Cyberattacks increasingly exploit ambiguity to evade detection, yet existing security analytics lack models of attacker cognition. Method: This work pioneers the incorporation of “ambiguity aversion”—a well-established cognitive bias from psychology—into cybersecurity, formalizing it as a quantifiable, attacker-specific trait. Leveraging red-team experiments, we collect multimodal attack data and deploy a large language model–driven log parsing pipeline to automatically map unstructured system logs to the MITRE ATT&CK framework. We then design a sequence-based computational model that infers individual-level ambiguity aversion in real time from observed attack behavior. Contribution/Results: Our approach transcends conventional behavior-centric analysis by enabling interpretable, operationally actionable modeling of attacker cognition. It establishes both theoretical foundations and a technical framework for generating adaptive, cognitively informed defense strategies tailored to individual adversaries.

Adversaries (hackers) attempting to infiltrate networks frequently face uncertainty in their operational environments. This research explores the ability to model and detect when they exhibit ambiguity aversion, a cognitive bias reflecting a preference for known (versus unknown) probabilities.

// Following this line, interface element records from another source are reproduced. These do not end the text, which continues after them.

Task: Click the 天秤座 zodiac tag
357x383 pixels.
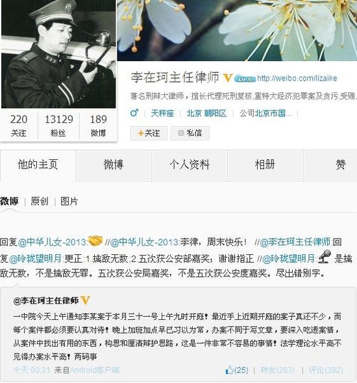Action: pyautogui.click(x=162, y=113)
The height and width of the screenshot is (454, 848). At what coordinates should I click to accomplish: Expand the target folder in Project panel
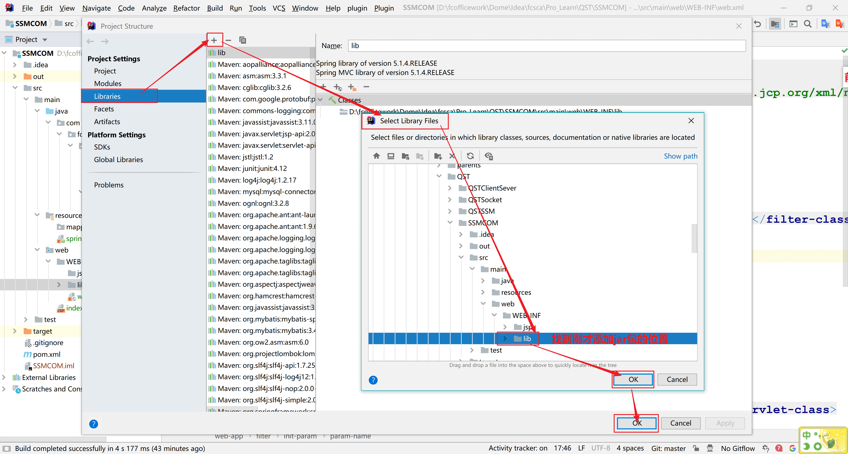coord(14,331)
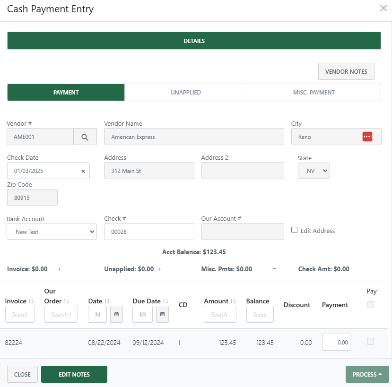
Task: Open the Due Date column calendar picker
Action: pos(161,314)
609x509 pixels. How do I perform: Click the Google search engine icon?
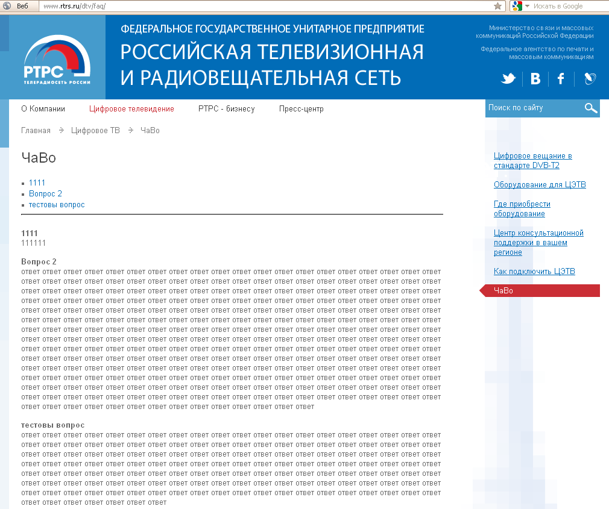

We introduce a novel methodological framework that (1) leverages rich, multi-modal data from human-subjects red-team experiments, (2) employs a large language model (LLM) pipeline to parse unstructured logs into MITRE ATT&CK-mapped action sequences, and (3) applies a new computational model to infer an attacker's ambiguity aversion level in near-real time. By operationalizing this cognitive trait, our work provides a foundational component for developing adaptive cognitive defense strategies.